En ce qui concerne Constantinople, le cabinet impérial, tout en ne pouvant dès aujourd'hui préjuger les événements et l'issue de la guerre, réitère l'assurance que la conquête de cette capitale n'entre pas dans les desseins de M. S. l'Empereur. Son gouvernement reconnait que, quoi qu'il arrive, l'avenir de Constantinople est une question d'intérêt général qui ne saurait être résolue que d'un commun accord, et que, si la possession de cette ville venait à être mise en question, on ne saurait consentir à ce qu'elle appartìnt à l'une ou à l'autre des grandes puissances européennes.

Quant aux détroits, quoique leurs rives appartiennent au même souverain, ils forment l'entrée de deux grandes mers où le monde entier a des intérêts engagés. Il est, par conséquent, d'une importance majeure, dans l'intérêt de la paix et de l'équilibre international, que cette question soit résolue au moyen d'une entente générale sur des bases équitables et efficacement garanties.
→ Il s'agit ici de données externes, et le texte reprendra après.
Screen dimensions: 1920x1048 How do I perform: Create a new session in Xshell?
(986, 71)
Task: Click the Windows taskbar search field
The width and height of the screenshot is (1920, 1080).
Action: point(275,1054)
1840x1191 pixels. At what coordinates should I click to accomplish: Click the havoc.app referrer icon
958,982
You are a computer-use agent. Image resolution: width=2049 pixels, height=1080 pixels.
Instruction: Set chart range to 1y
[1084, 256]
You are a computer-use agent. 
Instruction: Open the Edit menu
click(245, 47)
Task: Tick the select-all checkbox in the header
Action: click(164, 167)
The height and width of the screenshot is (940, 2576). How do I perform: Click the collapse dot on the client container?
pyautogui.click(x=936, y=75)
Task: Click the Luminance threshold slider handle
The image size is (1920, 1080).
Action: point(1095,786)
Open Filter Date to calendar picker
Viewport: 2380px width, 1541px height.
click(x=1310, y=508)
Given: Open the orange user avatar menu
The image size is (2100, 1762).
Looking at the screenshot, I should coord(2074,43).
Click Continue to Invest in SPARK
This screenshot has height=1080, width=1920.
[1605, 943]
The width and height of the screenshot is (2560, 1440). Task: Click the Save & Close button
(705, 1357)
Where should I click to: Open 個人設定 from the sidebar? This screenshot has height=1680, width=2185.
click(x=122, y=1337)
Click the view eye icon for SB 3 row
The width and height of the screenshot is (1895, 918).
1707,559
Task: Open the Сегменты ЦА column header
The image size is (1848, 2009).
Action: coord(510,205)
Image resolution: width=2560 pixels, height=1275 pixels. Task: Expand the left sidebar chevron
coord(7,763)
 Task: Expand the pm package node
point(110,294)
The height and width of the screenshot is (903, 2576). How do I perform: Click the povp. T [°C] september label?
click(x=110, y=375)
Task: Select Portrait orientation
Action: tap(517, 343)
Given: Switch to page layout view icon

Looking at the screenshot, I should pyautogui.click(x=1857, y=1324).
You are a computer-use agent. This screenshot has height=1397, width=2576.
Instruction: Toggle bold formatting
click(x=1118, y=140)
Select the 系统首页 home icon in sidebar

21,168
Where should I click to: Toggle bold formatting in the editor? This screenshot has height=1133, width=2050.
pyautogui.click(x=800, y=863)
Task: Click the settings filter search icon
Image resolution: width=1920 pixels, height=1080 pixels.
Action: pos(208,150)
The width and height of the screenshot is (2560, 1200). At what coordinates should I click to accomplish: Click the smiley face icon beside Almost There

Lord Derby a fait allusion à d'autres intérêts britanniques qui pourraient être affectés par l'extension éventuelle de la guerre, tels, par exemple, que le golfe Persique et la route de l'Inde. Le cabinet impérial déclare qu'il n'étendra pas la guerre au delà de ce qui est nécessaire pour atteindre le but hautement et nettement avoué qui a déterminé l'Empereur à prendre les armes. Il respectera les intérêts anglais signalés par lord Derby aussi longtemps que l'Angleterre restera neutre.

Ainsi sur la question des détroits, le cabinet russe ne ferme la porte à aucune suggession ultérieure ; mais il déclare se soumettre à une entente générale. C'est une concession très sérieuse."